Gol contra
Por Mariana Vieira*
É interessante ouvir homens
falando sobre agressores.
Hoje ouvi no rádio um
comentarista esportivo falando sobre o novo contratado do ABC - Wesley Pionteck
- que foi condenado, em 2019, a um ano e quatro meses por lesão corporal depois
de agredir a ex-namorada.
Dizia o comentarista com muita
convicção “Daqui a pouco todo mundo esquece isso. Basta mostrar jogo que
essa pequena minoria da torcida barulhenta esquece o que ele fez”.
É com essa mesma linha de
pensamento que agressores de mulheres se “mascaram” muito bem - e com
segurança - por trás de títulos, fama ou de ocupações de destaque na sociedade.
Acho que o Wesley tem direito a
um recomeço.
Pagou o que devia a justiça.
À justiça, que fique claro.
Como ficou o psicológico da
mulher e até mesmo o do Wesley, não sabemos.
Mas o limite entre a civilidade e
a barbárie é a justiça quem decide.
E é ela quem define o tempo de dele
voltar a fazer parte da sociedade com seus direitos e deveres restabelecidos e
garantidos.
Ok, Wesley, sobre você não tenho
o que falar.
Vá em frente e mostre o seu
trabalho.
Só acho que poderia ser em outro
clube, por isso meu questionamento é para o ABC.
As campanhas de incentivo a nos
sentirmos à vontade e seguras de irmos ao estádio e o lançamento da camisa roxa
contra a violência doméstica foi colocada no saco?
Essa camisa não foi vestida na
real por vocês?
Era só uma camisa de modinha, uma
edição especial que entrou em liquidação?
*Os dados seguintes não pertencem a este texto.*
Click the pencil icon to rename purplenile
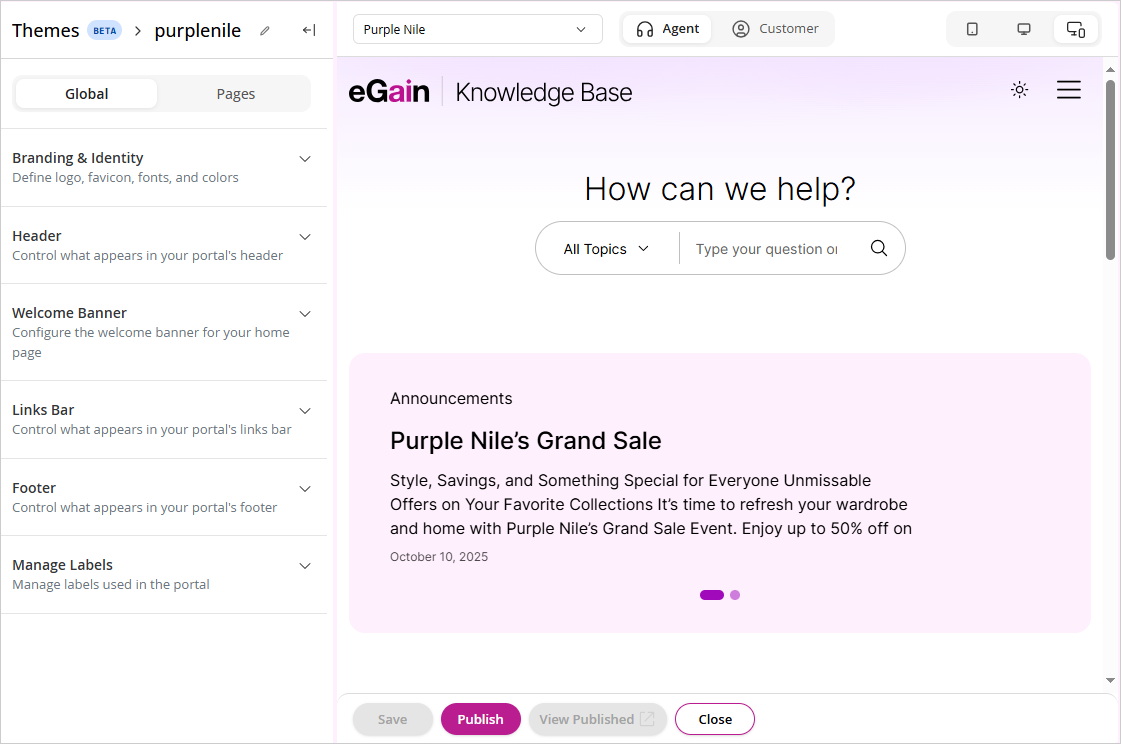This screenshot has width=1121, height=744. (x=265, y=31)
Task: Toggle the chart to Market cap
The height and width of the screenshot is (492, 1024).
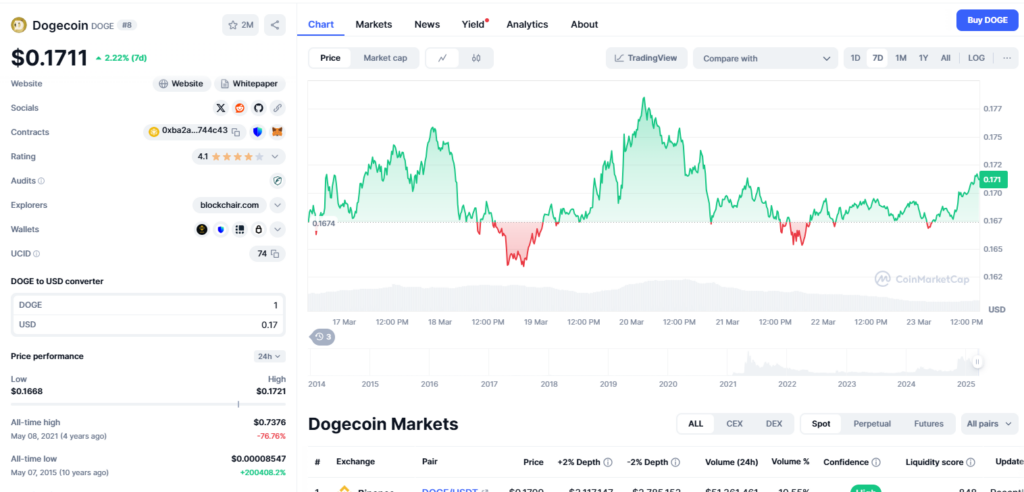Action: pyautogui.click(x=384, y=58)
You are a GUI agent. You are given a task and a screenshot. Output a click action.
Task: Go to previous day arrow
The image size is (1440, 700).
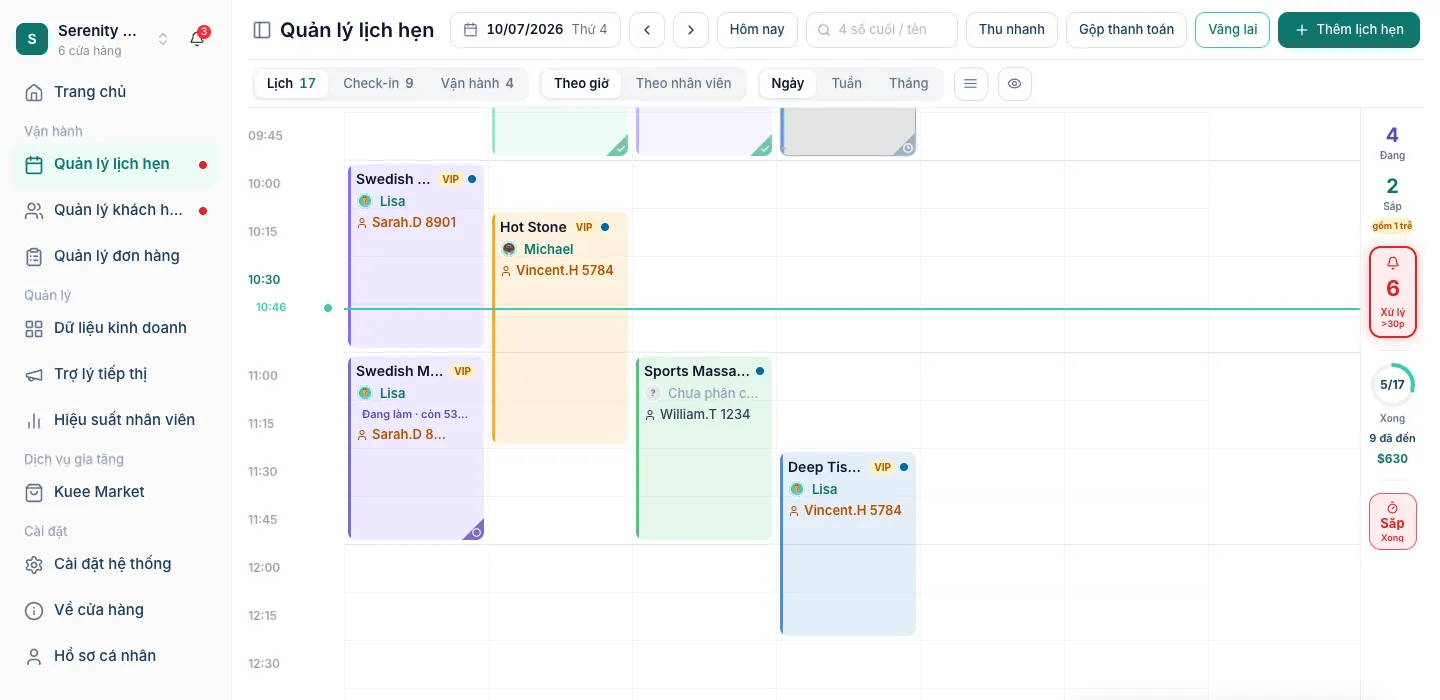coord(647,30)
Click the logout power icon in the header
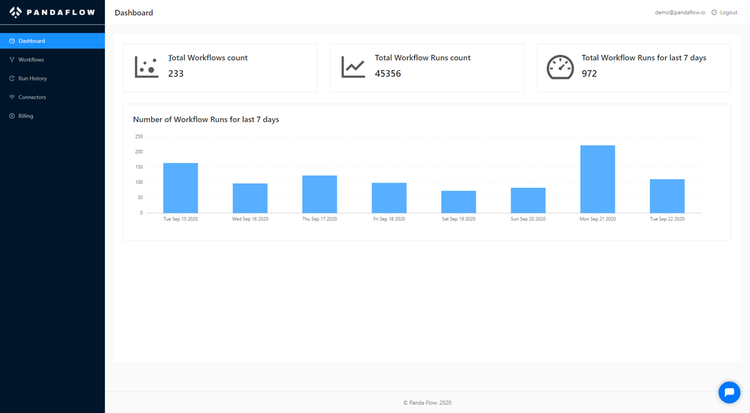The height and width of the screenshot is (413, 750). click(x=714, y=12)
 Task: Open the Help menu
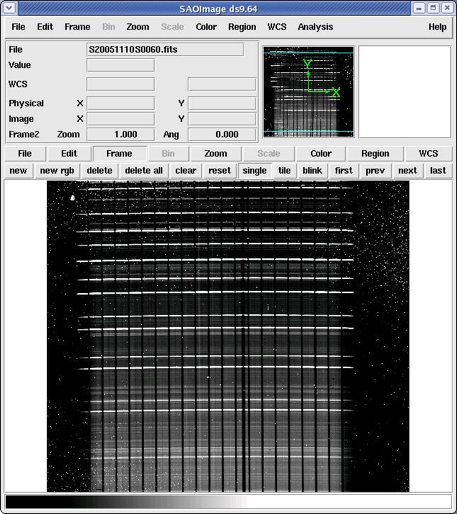[x=437, y=27]
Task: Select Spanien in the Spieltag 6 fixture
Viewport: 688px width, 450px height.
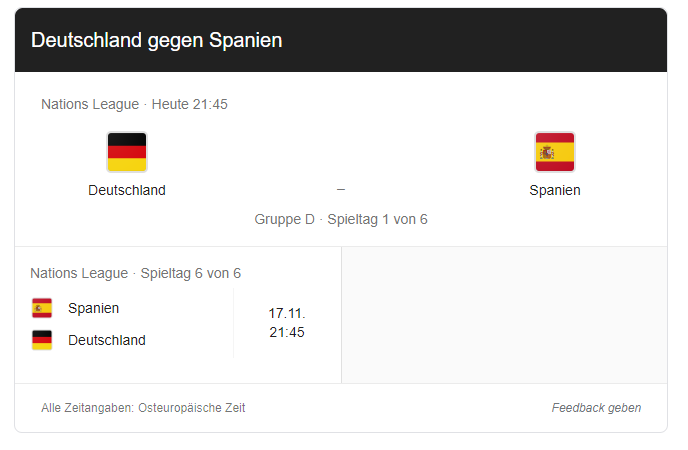Action: pyautogui.click(x=93, y=308)
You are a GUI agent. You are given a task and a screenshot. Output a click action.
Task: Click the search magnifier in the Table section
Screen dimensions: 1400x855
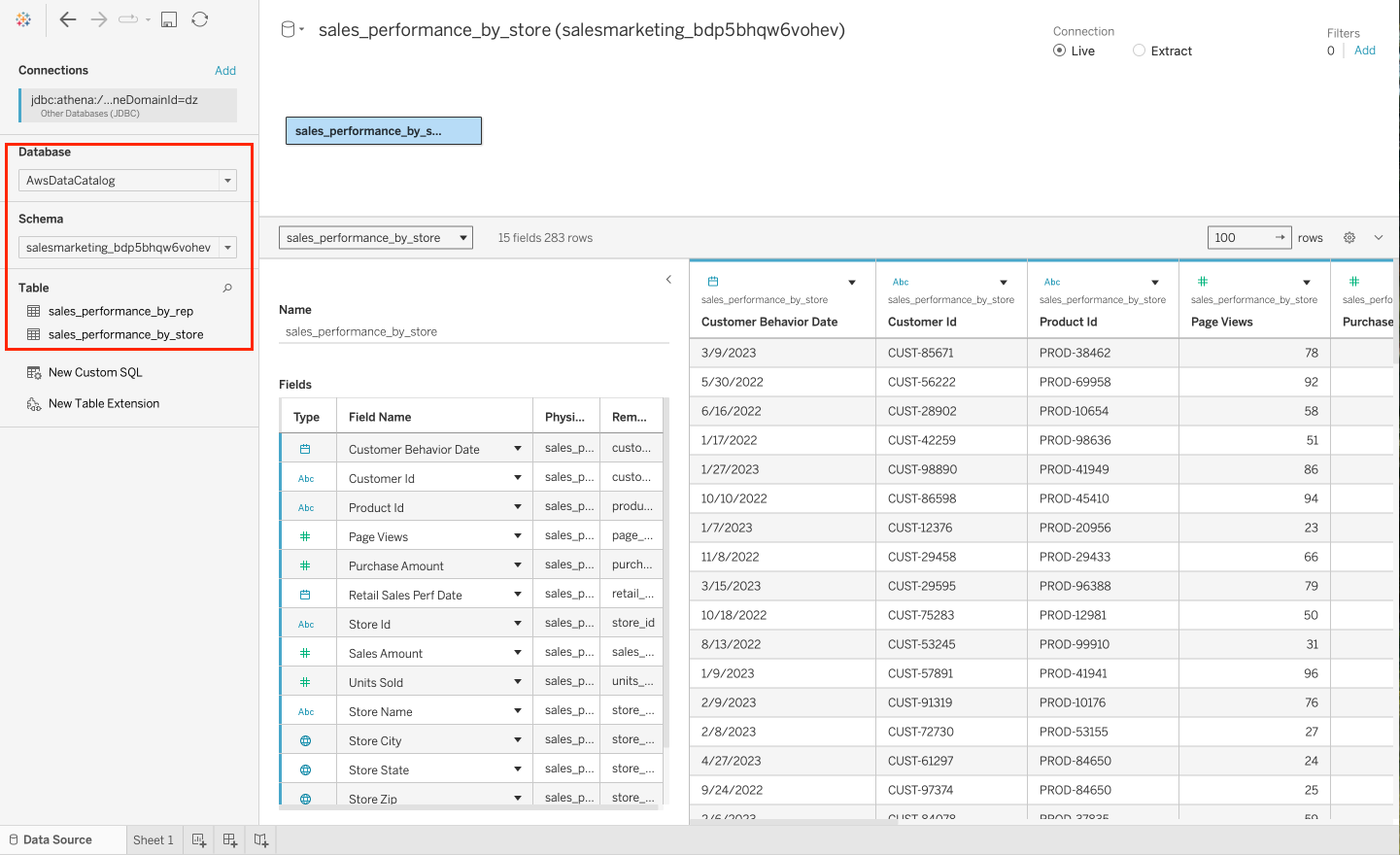pyautogui.click(x=226, y=289)
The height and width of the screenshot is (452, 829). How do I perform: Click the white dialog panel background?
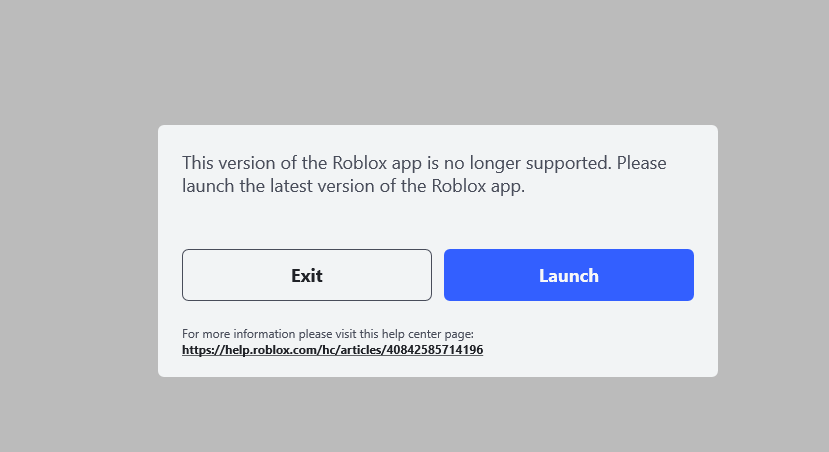tap(600, 340)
O ABC, fez as contas, concluiu
que estava marcando um golaço, confundiu os lados do campo e não percebeu que
foi um gol contra.
Vamos então fazer um comparativo
sobre o comentário feito na rádio…
Por que as mulheres não se sentem
encorajadas a denunciar seus agressores, ou, o que é mais triste, muitas delas
não tem nem consciência de que são “rebaixadas” diariamente pelos
companheiros?
Porque o agressor normalmente é
perdoado facilmente pelo seus “parças”.
Isso quando não são enaltecidos
por eles com frases do tipo “É! mostre quem manda” ou “Isso mesmo…
Tem que defender sua honra.”
E se esse indivíduo ostentar
algum destaque profissional ou um título importante então…
A palavra da mulher agredida será
questionada, duvidada, relativizada, desqualificada.
O caráter dela será colocado em
questão ou suposições de atitudes que ela teve levará a pensamentos ou até a
expressão do tipo “Ah! Ela fez por merecer”.
Enquanto a mulher fica sendo
apontada diariamente como aquela que expôs o “parceiro”, a família, a
relação e muitas vezes não recebem o apoio nem das outras com quem convive.
E mais uma vez.
Para reforçar mesmo…
Se o homem tiver um título importante
ou uma profissão considerada relevante, que atribui respeito?
E se ele for “endeusado”
tipo um João de Deus, tipo um médico, um pastor, um padre, um professor…
Aí é que a voz dessa mulher
dificilmente será ouvida e considerada.
Afinal, a gente aprende desde
criança que bonito é mulher comportada, que fala pouco e baixo, que não tem
opinião, que não se mete em conversa de homem, que se veste de maneira tal, que
é discreta.
Essa é uma lady, né?
Olho roxo dá para esconder.
Quem liga para os nossos corpos
se eles estiverem bem maquiados?
Mulheres maquiadas e homens
mascarados.
E assim seguimos.
Seguimos?
Quase vivas ou…mortas.
*Mariana Vieira/@marivieirafm_
Jornalista/Radialista
Estudante de psicologia
Um comentário:
Se o cara já "pagou" a pena, condenação ou corretivo legal tem direito de trabalhar em qualquer lugar. E que não repita a situação. Quanto ao reporter: não soube fazer a avaliação diante do caso específico. Para o clube e o atleta. Agora querer proibir o clube de contratar se trata de uma aberração dos paladinos e paladinos de plantão.